This is the kind of record no one likes to set: The lingering effects of the Great Recession pushed Florida's unemployment rate to a modern high last month, state labor officials reported Friday.
The February 2010 jobless rate of 12.2 percent was the highest since the state began keeping count in 1970. It topped the previous documented record of 11.9 percent in May 1975. And it exceeded the national average of 9.7 percent in February.
Florida's army of the jobless now numbers more than 1.1 million people, according to the state's Agency of Workforce Innovation. Nearly 900,000 jobs have evaporated since the peak of the business cycle in March 2007, including more than 211,000 jobs during the past year alone.
Worse, when analysts add into the statistics those who have given up looking for work or who are involuntarily working only part time, the state's unemployment rate now stands at 20.2 percent — one of every five Floridians in the work force.
"This is the highest unemployment rate on record since the series started," said Rebecca Rust, chief economist for the Agency of Workforce Innovation, which serves as Florida's labor department. "Though we know there were higher unemployment rates during the Depression, we don't have statistics that go back that far."
Still, experts said the bottom of the employment cycle might be in place or at least in sight. They noted that other elements of the economy are recovering and that February's unemployment rate is just a tad below the legislative prediction of a worst-case 12.3 percent.
In fact, Friday's report showed a modest gain of 26,300 jobs, the first improvement in more than two years. But growth in the work force and other technical factors accounted for the higher unemployment percentage, and the crisis obviously is not over.
"One month is certainly not a trend," Rust said. "Generally, we like to see a directional change for four months in a row."
Hoping to jump start rehiring or at least prevent further job losses, the Florida Legislature and Gov. Charlie Crist combined on March 2 — the first day of the 2010 legislative session — to rescind a scheduled increase in the unemployment compensation tax. Many employers had complained that the higher tax would compel them to fire more workers rather than shoulder the per-worker cost.
Another ray of hope comes from the U.S. Census Bureau, which next week will hire up to 63,700 Floridians as temporary workers.
But for many Floridians, the current situation and the immediate outlook remain grim.
Once again, Florida's construction industry is in the worst shape. More than 73,600 construction jobs have disappeared in the past year, a 17.1 percent decline. Other hard-hit industries included trade, transportation and utilities; tourism and hospitality; and manufacturing.
The only sectors showing job growth was private education and health services.
Flagler County, along the Atlantic Coast south of St. Augustine, had the highest unemployment rate in February — 17 percent.
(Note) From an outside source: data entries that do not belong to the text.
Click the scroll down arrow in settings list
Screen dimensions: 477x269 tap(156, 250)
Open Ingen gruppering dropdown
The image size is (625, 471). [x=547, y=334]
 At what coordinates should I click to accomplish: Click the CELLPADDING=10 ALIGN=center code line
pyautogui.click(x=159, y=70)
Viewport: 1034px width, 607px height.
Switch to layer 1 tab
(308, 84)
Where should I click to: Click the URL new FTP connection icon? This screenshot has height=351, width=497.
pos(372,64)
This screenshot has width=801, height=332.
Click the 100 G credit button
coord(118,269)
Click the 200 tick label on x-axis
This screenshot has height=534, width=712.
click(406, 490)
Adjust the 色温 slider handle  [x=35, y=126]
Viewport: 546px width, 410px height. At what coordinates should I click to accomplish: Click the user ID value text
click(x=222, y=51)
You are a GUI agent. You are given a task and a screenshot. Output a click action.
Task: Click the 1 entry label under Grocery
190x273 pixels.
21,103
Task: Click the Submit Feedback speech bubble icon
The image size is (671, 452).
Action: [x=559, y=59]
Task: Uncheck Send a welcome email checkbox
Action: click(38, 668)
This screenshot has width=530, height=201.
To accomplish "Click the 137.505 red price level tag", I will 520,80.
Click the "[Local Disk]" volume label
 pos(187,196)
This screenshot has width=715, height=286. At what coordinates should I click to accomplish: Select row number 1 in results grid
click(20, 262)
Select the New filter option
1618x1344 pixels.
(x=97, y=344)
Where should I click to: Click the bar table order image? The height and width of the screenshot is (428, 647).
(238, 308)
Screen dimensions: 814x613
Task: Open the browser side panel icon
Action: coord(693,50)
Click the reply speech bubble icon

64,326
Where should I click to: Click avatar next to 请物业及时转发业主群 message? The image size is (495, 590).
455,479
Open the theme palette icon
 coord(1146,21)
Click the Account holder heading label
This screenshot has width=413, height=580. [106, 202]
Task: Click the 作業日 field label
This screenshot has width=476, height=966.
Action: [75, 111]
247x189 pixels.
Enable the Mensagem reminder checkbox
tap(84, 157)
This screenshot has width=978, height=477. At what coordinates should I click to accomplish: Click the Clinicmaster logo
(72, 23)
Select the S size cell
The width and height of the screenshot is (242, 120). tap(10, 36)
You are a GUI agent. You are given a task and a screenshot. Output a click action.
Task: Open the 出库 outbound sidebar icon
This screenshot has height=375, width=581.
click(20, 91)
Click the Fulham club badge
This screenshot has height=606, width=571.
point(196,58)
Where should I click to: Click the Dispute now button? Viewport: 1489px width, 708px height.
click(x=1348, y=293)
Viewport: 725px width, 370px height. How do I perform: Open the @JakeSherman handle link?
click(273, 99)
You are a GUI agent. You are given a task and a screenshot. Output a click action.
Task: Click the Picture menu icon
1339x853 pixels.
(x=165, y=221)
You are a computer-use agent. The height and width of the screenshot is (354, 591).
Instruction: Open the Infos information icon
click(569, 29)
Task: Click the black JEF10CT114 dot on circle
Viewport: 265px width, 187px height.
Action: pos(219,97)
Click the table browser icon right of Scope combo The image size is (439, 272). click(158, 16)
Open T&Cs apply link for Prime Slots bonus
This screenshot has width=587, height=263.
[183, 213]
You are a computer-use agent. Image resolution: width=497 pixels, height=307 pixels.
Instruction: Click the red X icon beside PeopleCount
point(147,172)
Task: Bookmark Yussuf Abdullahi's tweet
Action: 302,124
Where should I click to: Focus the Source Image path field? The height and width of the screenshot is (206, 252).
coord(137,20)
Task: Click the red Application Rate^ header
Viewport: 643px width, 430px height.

Liberty County, a sparsely populated area west of Tallahassee and home to a state prison, had the lowest unemployment rate — 7.5 percent.
Analysts said high-unemployment counties tended to depend on construction, manufacturing and financial services, while low-unemployment counties tended to depend on government-related jobs.
Also Friday, analysts revised the state's January unemployment rate, bumping it up slightly to 12 percent. That means Florida also set a modern record in that month, though no one knew it.
With the Legislature in session and a busy election season already under way, politicians reacted swiftly to the report.
Marco Rubio, who is challenging Crist for the Republican U.S. Senate nomination, again criticized the federal stimulus program.
"More than a year ago, President Obama and Governor Crist stood before the people of Florida and sold their stimulus bill as necessary for job creation," Rubio said. "A year later, more jobs have been lost and today's report is just the latest indication that the Crist-Obama stimulus has failed Floridians."
Rust said the stimulus program delivered an extra $729 million in unemployment compensation to Floridians, and many economists believe the stimulus program kept the U.S. economy from falling into an even deeper recession.
U.S. Rep. Kendrick Meek, D-Fla., also a candidate for U.S. Senate, said Floridians already know "that our state is hurting."
"Other states are beginning their economic recovery, but Florida is lagging behind," Meek said.